▶ Goal of the exercise:
Copy out the proof below word for word, from "Clearly, $p \ge" up to and including "is even. Contradiction.".

▶ Text provided:

____________________

Clearly, $p \ge 3$.
Suppose that there exist $a,b$ such that $a^2+2b^2=p^2 (1) \Rightarrow 2b^2=(p+a)(p-a) (2) $
Consider the $gcd(p+a,p-a)$ which divides $2p$ and must therefore be either $1,2,p,2p$
Case 1: $gcd(p+a,p-a)=p \Rightarrow p|a $which gives a contradiction as the LHS in $(1)$ will be larger than the right hand side.
Case 2: $gcd(p+a,p-a)=2p \Rightarrow p|a$ which gives a contradiction as the LHS in $(1)$ will be larger than the right hand side.
Case 3: $gcd(p+a,p-a)=1 \Rightarrow p+a, p-a$ are both odd, which means the RHS in $(2)$ is odd, while the LHS is even. Contradiction.
Case 4: $gcd(p+a,p-a)=2 \Rightarrow b^2 = 2 \big( \frac{p+a}{2} \big) \big( \frac{p-a}{2} \big)$ so
either $\frac{p+a}{2}=x^2, \frac{p-a}{2}=2y^2 \Rightarrow p=x^2+2y^2$
or $\frac{p+a}{2}=2x^2, \frac{p-a}{2}=y^2 \Rightarrow p=2x^2+y^2$
In either case, $p \in A$

____________________

Element and text position data:

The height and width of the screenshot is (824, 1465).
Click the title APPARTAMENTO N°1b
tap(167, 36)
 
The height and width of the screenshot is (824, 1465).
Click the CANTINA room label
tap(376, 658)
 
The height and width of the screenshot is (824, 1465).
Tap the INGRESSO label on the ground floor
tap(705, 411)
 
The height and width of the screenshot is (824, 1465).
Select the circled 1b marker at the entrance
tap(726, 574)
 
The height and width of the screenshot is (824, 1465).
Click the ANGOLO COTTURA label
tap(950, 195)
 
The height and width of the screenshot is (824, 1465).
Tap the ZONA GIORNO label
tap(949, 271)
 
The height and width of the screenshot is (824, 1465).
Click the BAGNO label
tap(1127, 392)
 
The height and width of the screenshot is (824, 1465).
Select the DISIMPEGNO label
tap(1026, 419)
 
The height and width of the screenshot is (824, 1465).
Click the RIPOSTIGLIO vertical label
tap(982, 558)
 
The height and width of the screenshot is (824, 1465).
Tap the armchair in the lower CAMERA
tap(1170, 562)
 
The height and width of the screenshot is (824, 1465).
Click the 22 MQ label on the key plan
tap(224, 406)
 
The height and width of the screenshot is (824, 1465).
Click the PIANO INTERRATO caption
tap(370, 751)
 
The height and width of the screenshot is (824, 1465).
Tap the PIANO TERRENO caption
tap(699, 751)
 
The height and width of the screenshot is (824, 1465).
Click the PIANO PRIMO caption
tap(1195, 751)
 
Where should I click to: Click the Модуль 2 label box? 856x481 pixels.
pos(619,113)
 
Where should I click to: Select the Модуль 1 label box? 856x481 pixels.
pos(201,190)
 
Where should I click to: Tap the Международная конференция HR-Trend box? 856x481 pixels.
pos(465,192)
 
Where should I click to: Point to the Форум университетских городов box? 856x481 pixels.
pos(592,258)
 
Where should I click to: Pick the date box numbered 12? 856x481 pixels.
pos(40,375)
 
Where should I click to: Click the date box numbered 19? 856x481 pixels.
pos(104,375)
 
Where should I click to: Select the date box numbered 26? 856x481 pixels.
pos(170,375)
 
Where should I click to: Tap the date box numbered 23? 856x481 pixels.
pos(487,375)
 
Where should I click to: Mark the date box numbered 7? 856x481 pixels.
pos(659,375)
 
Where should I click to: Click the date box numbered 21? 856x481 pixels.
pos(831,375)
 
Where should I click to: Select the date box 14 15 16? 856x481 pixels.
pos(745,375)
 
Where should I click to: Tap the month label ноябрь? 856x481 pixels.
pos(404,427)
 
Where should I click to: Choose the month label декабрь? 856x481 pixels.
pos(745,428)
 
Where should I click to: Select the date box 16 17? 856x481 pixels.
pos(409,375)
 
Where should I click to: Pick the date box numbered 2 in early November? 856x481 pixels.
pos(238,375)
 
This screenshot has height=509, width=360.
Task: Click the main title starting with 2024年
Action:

____________________

▶ Solution:
Clearly, $p \ge 3$.
Suppose that there exist $a,b$ such that $a^2+2b^2=p^2 (1) \Rightarrow 2b^2=(p+a)(p-a) (2) $
Consider the $gcd(p+a,p-a)$ which divides $2p$ and must therefore be either $1,2,p,2p$
Case 1: $gcd(p+a,p-a)=p \Rightarrow p|a $which gives a contradiction as the LHS in $(1)$ will be larger than the right hand side.
Case 2: $gcd(p+a,p-a)=2p \Rightarrow p|a$ which gives a contradiction as the LHS in $(1)$ will be larger than the right hand side.
Case 3: $gcd(p+a,p-a)=1 \Rightarrow p+a, p-a$ are both odd, which means the RHS in $(2)$ is odd, while the LHS is even. Contradiction.